El hombre es un animal de costumbres que, gracias al dispendio, no distingue los buenos hábitos de los malos. Alguien tuvo la idea de basar su autonomía en el consumo para mover el mecanismo de un engranaje despiadado. La independencia se ha convertido en la sumisión al gasto innecesario y si es a buen precio, mejor. El viernes negro no se para ante el coronavirus, lo arrincona en un callejón donde la responsabilidad cuenta menos que un pobre a la puerta de los grandes almacenes. Las asociaciones que tanto babean con los derechos de género no advierten acoso ni esos pijos que americanizan todo, y llaman bullying a lo que es acoso, no han abierto la boca para criticar una situación violenta.

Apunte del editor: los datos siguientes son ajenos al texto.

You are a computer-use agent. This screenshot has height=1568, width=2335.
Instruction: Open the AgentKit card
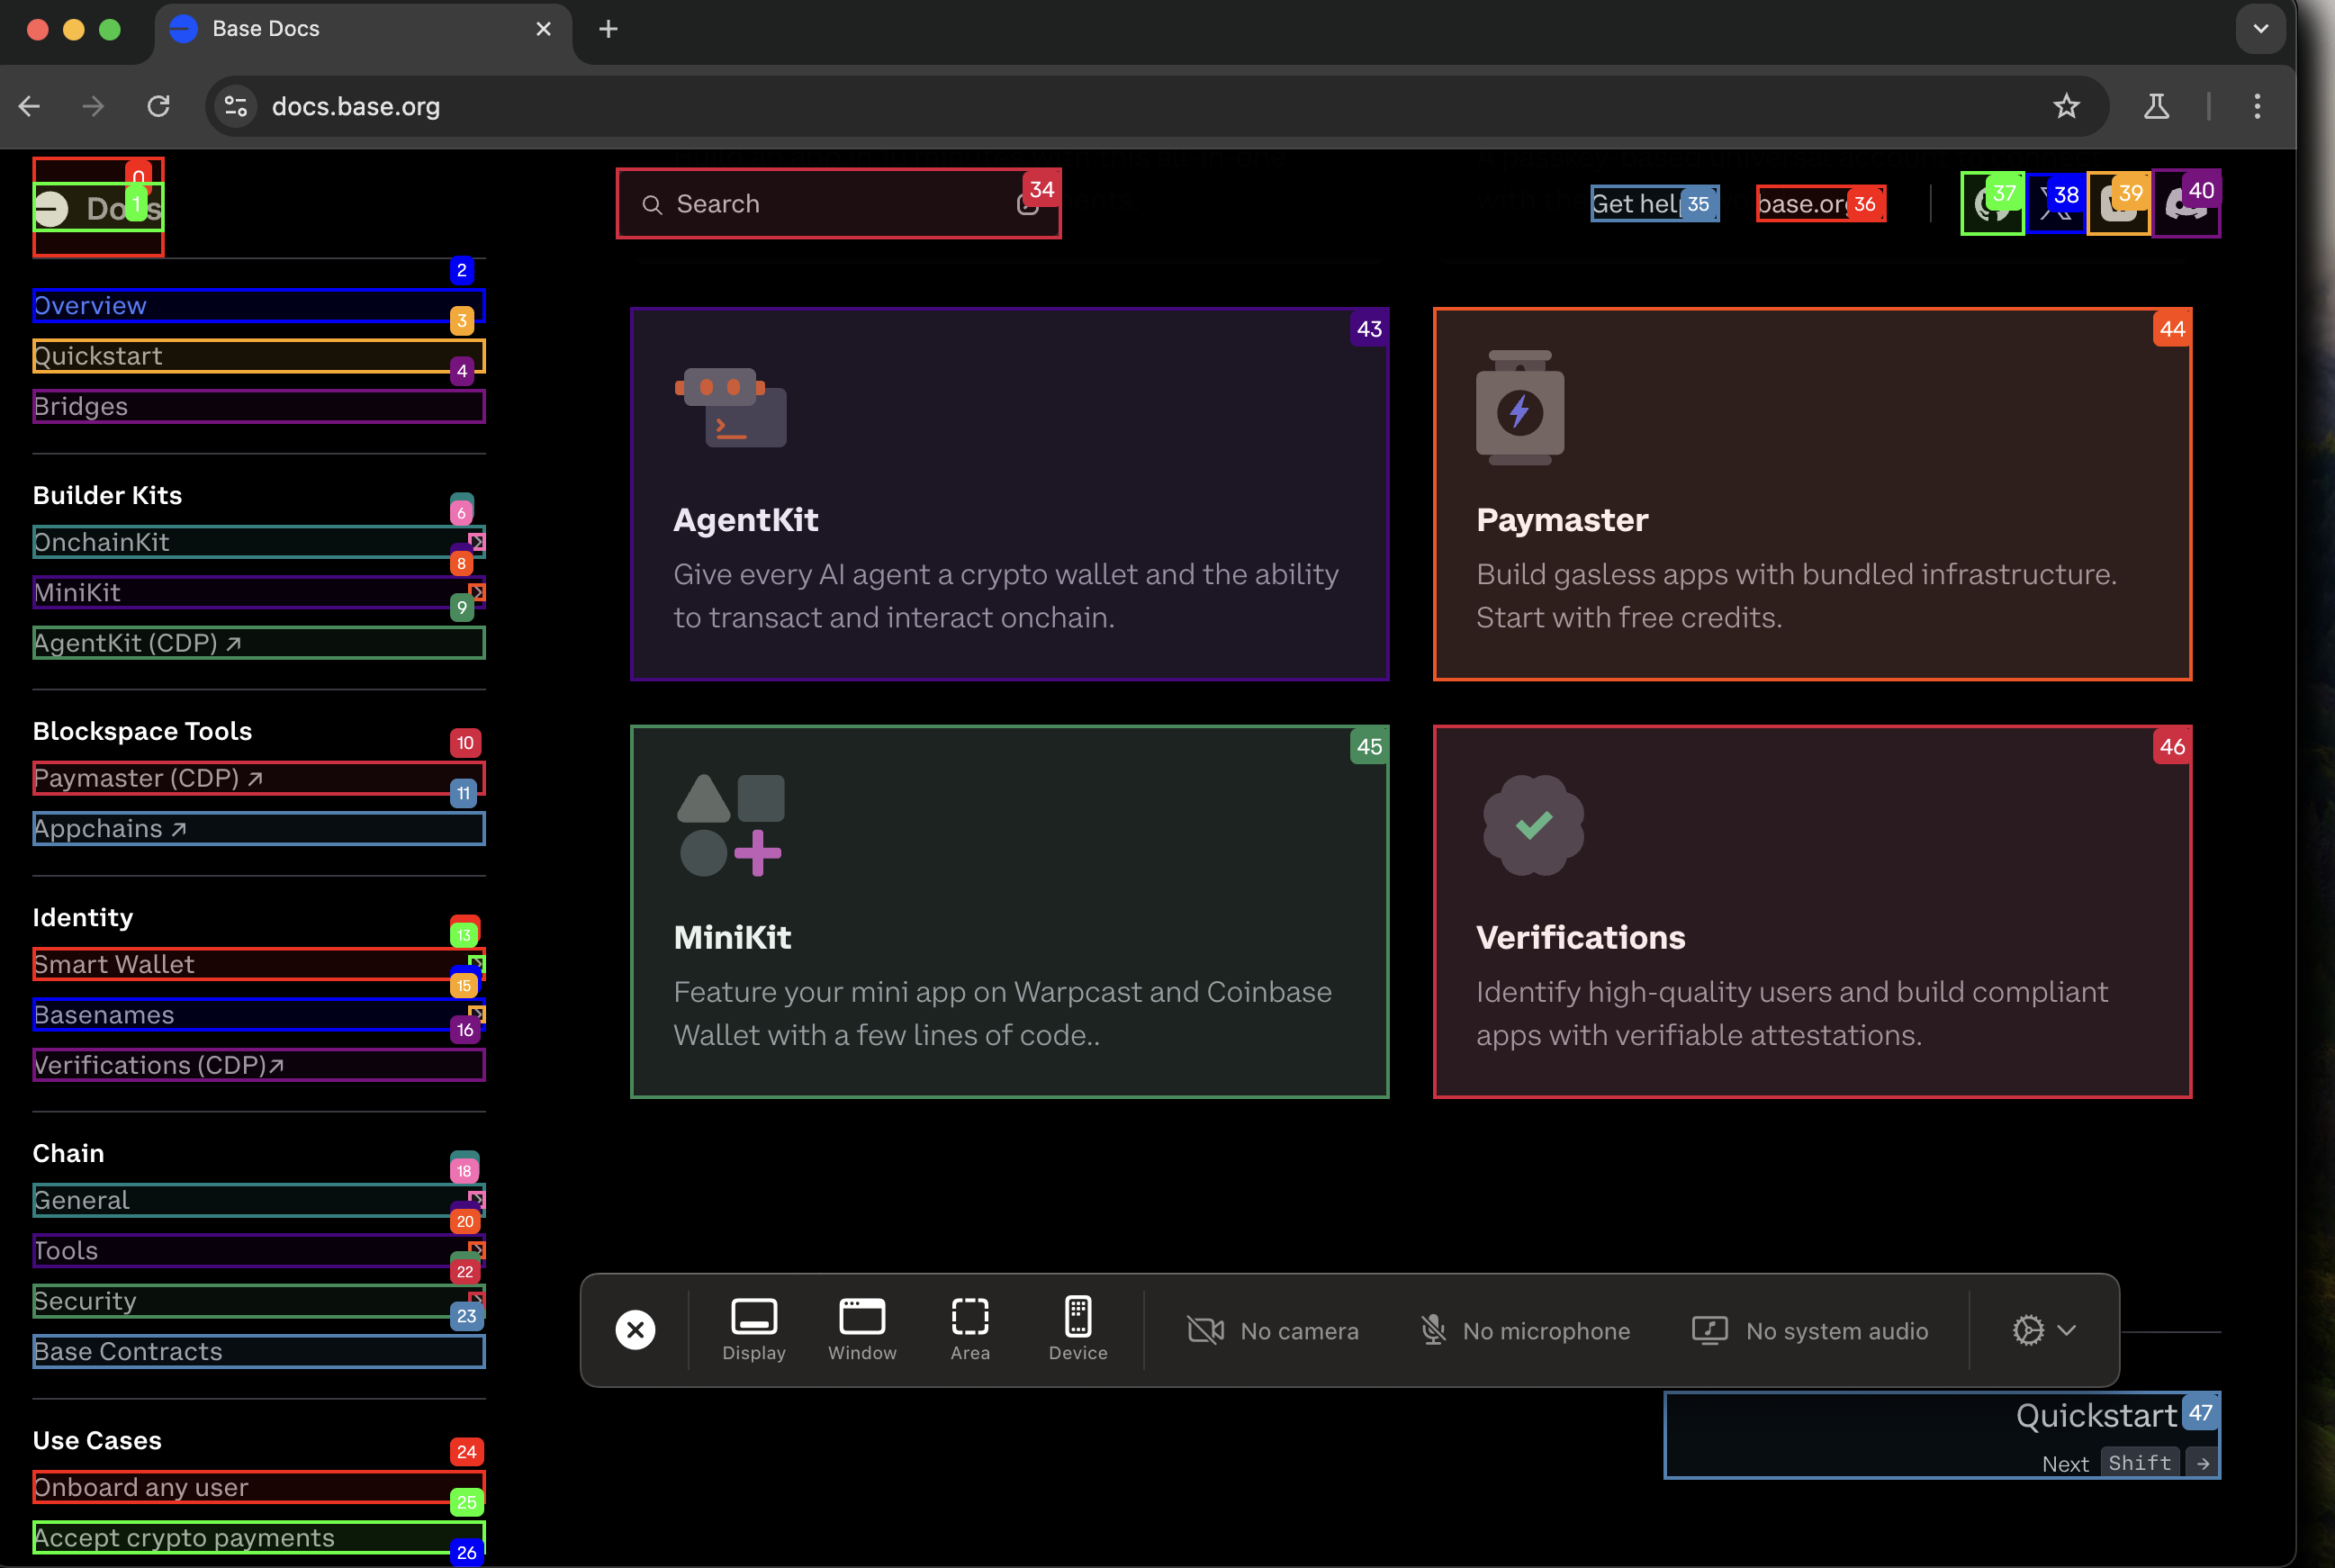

Todos contentos porque es Navidad aunque, este año, es mejor guardarse el espíritu familiar que probar la receta que conocemos con sabor a turrón.
Hasta ahora, la COVID-19 nos tenía acorralados, reprimidos por el reajuste de nuestras costumbres, encerrados en el comedimiento que algunos necios se saltan con fiestas ilegales o reuniones inconscientes. El encendido de las luces navideñas hace gastar más dinero. El momento del desparrame justificado ha llegado. La gente sale a la calle con hambre de coronavirus, sin respetar las distancias, pisando la sombra del otro a propósito para que el competidor no se adelante a estas rebajas momentáneas. Arnold Schwarzenegger y Myron Larabee hacían lo mismo en Un padre en apuros para conseguir un Turboman.

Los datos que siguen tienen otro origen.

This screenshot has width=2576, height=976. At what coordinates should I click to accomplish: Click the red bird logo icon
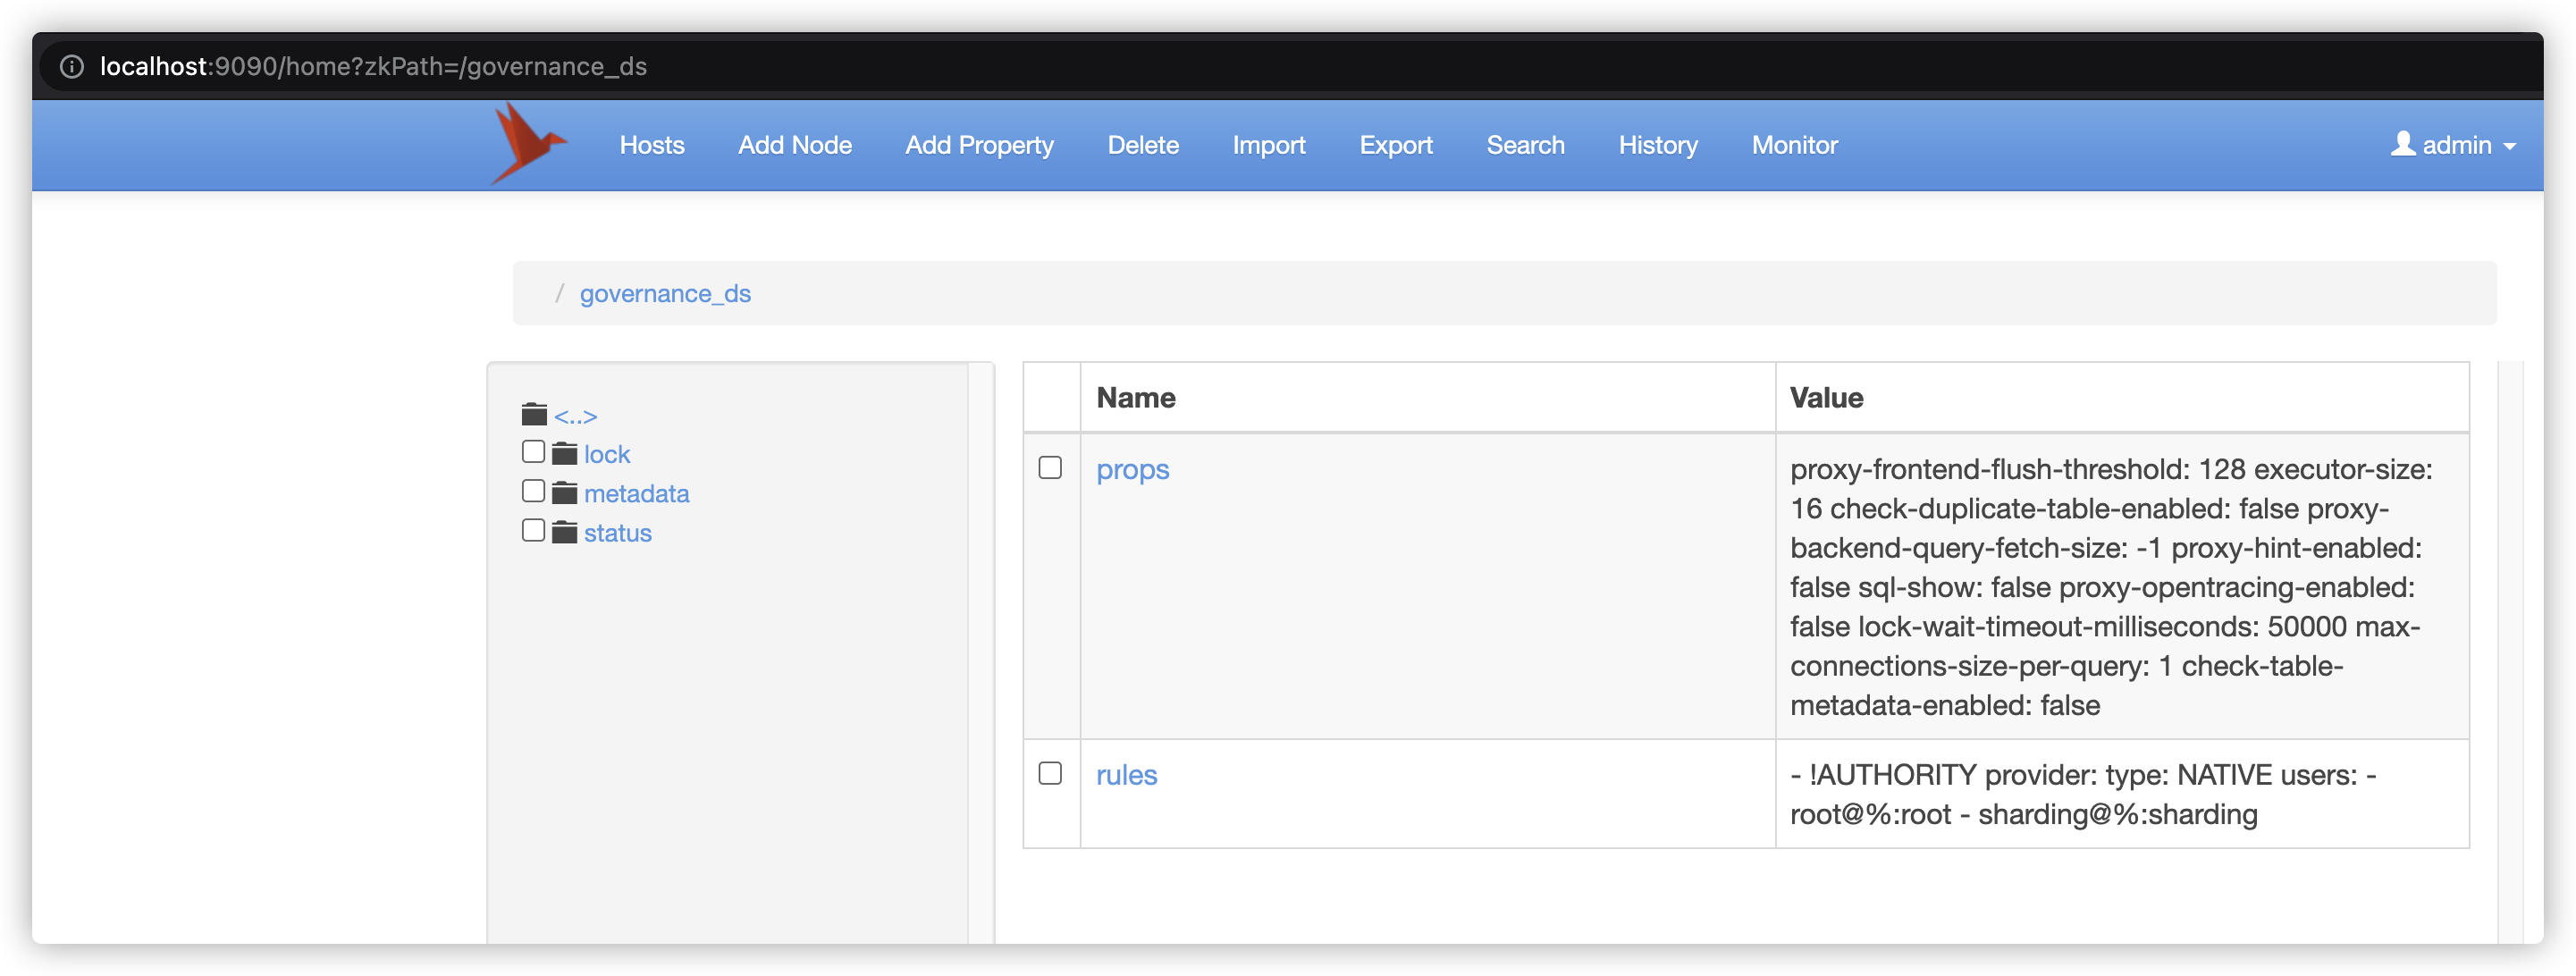(527, 144)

La gente ha invadido las vías comerciales sin respeto, con ganas de suicidarse lentamente para que luego cuatro descerebrados se escondan en la culpa del grupo. Se han visto atestadas de gente rozándose, de inmadurez que luego se pagará con merecimiento; culparemos al Simón de turno que no supo decirnos la verdad. Asusta verlas tan congestionadas de vida contagiosa. Los paseantes son avalancha amenazadora. ¿Esto no es salirse de la normalidad? La irresponsabilidad ante el coronavirus responde a un de confianza que acecha la integridad de una sociedad decadente en su imprudencia. Las vacunas están al caer como un regalo navideño engañoso que tranquiliza pero no garantiza la recuperación inmediata. Preferimos que nos mientan para calmar el pavor a lo indefinido sin entender que nosotros somos nuestra primera ayuda. Las restricciones para contrarrestar el virus se ignoran de manera intencionada. La relajación ha comenzado a ganar la partida a la sensatez en una carrera que llenamos de curvas con baches. Jamás un ambiente navideño ha sido tan terrorífico como el de esta etapa en la que el coronavirus se viste de Papá Noel negro.
La euforia consumista ha disparado la dictadura tecnológica. Los clicks quieren sustituir a las colas en los grandes almacenes; mientras se compra en estas superficies, la publicidad digital confunde legalidad con estafa; los QR malignos lanzan ofertas manteniendo los precios bajos. Se aprovecha el momento para dar el rodeo que inaugura las compras desaforadas mientras inhalamos pandemia en caravanas de aborregamiento por arterias urbanas colapsadas, propensas al infarto general. Estas actitudes temerarias vaticinan el inicio de unas Navidades lóbregas.